- Genre: Telenovela
- Created by: Michelle Alexander
- Written by: Abel Enríquez; Juan Pablo Bustamante; Malena Newton; Martín Velásquez;
- Directed by: Sandro Méndez; Julián Alexander; Aldo Salvini;
- Creative director: Francisco Álvarez
- Starring: Mario Cortijo; Alessandra Fuller; Daniela Feijoó; Sirena Ortiz; Reynaldo Pacheco; Carolina Infante; Óscar Carrillo; Emilram Cossío; Sergio Armasgo; Bernardo Scerpella;
- Theme music composer: Juan Carlos Fernández
- Opening theme: "Tu nombre y el mío" by Deyvis Orosco
- Country of origin: Peru
- Original language: Spanish
- No. of seasons: 1
- No. of episodes: 84

Production
- Executive producer: Ivanna de la Piedra
- Producers: Hugo Coya; Adriana Álvarez; Michelle Alexander;
- Cinematography: Warren Lévano
- Camera setup: Multi-camera
- Production company: Del Barrio Producciones

Original release
- Network: América Televisión
- Release: 7 August – 2 December 2024

= Tu nombre y el mío =

Tu nombre y el mío is a Peruvian biographical telenovela created by Michelle Alexander.
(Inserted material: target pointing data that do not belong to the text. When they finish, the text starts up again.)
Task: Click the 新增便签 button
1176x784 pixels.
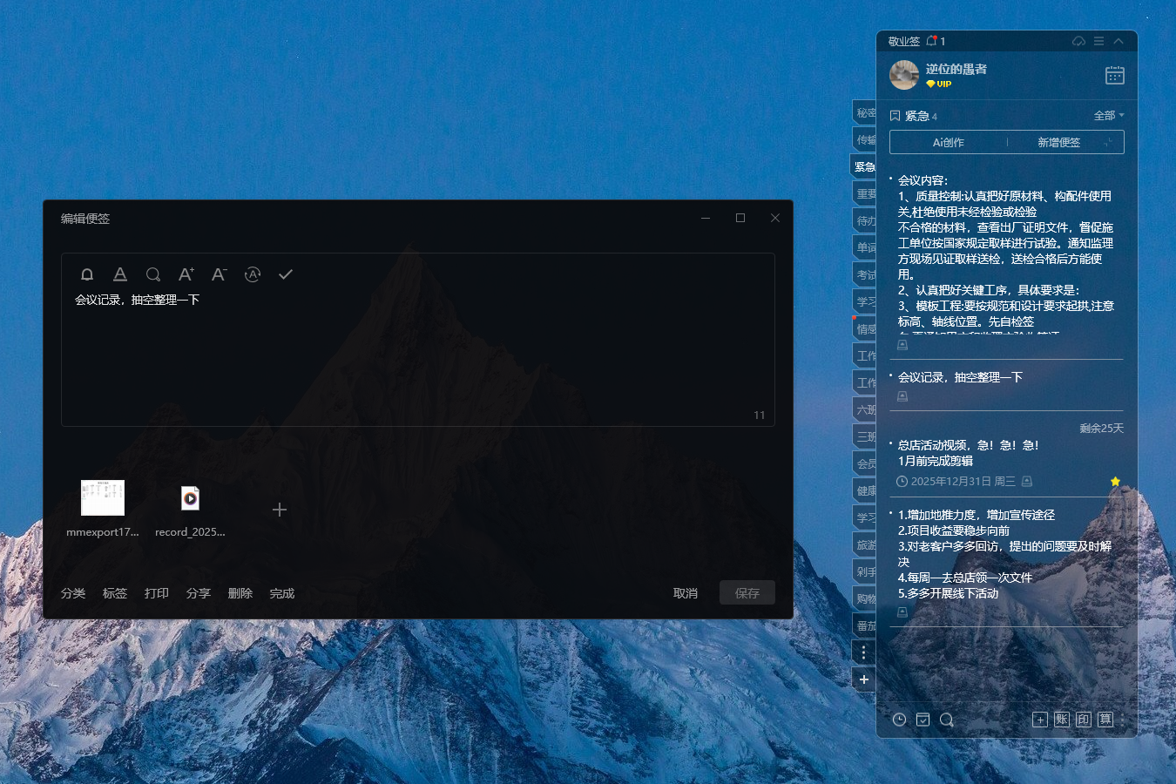Action: [x=1058, y=142]
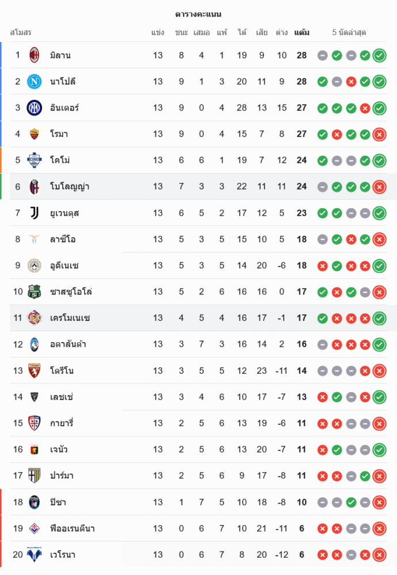Click the Genoa club crest

click(35, 450)
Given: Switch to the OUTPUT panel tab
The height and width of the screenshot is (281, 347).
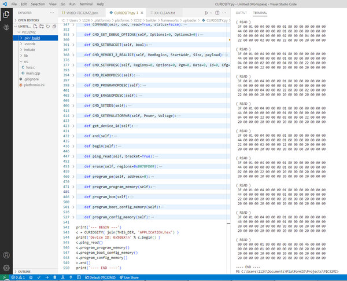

It tells the story of singer and actor Deyvis Orosco, portrayed by Mario Cortijo. The telenovela aired on América Televisión from 7 August 2024 to 2 December 2024.

== Plot ==
Deyvis is a music enthusiast who dreams of shining on stage and carrying on his father Johnny's legacy. However, Johnny tries to protect him and give him a realistic perspective on his own artistic path. Over the years, Deyvis joins Grupo Néctar, the band his father founded with Pancho, where he performs as a musician; later, he joins Orquesta La Miel to test his talent on his own without Johnny's help. But it wasn’t until 2007 that Deyvis received the news of his father's death in a car accident in Argentina while he was on tour with the group. As a result, he took on the mission of leading Grupo Néctar, finding the strength to persevere and eventually becoming the "Sweetheart of Cumbia" (Bomboncito de la Cumbia).

== Cast ==
- Mario Cortijo as Deyvis Juniors Orosco Atanacio
  - Dominic Oré as child Deyvis
- Reynaldo Pacheco as Jorge Carlos "Johnny" Orosco Torres
- Carolina Infante as Eva Atanacio
- Daniela Feijoó as Hellen
  - Macarena Bachmann as child Hellen
- Alessandra Fuller as Cassandra Sánchez de Lamadrid Newton
- Sirena Ortiz as Adriana Rodríguez / Martínez
- Joel Calderón as Gustavo "Tavo" Méndez Cruz
  - Jean Christopher Rivas as child Gustavo
- Iván Chávez as Enrique "Kike" Orosco Torres
- Edward Llungo as Francisco "Pancho" Hurtado
- Sergio Armasgo as Francisco "Pancho Jr." Hurtado Chávez
- Óscar Carrillo as Marcial Montero
- Emilram Cossío as Jorge Darío "Koky / El Chacal" Ayala
- Jorge "Coco" Gutiérrez as David Huamán "El Cobra"
- Facundo Posincovich as Facundo López
- Bernardo Scerpella as Javier Rengifo
- Pold Gastello as Felipe Atanacio
- Úrsula Mármol as Doña Teodolina de Atanacio
- Ximena Díaz as Katty Morales
- Brigitte Jouannet as Carla Deyanira Jiménez Alzamora
- Daniel Cano as Willy del Rosario
- Lucía Oxenford as Fiorella Trigoso
- Javier Dulzaides as Matías Montero
- Merly Morello as Natalia "Naty" Montero / Ayala
- Stephany Orúe as Estrella Campos
- Ethel Pozo as Perla

== Reception ==
The telenovela premiered on 7 August 2024, positioning itself in second place in the audience during primetime with a percentage rating of 19.5 points, being surpassed by Al fondo hay sitio, also airing on América Televisión.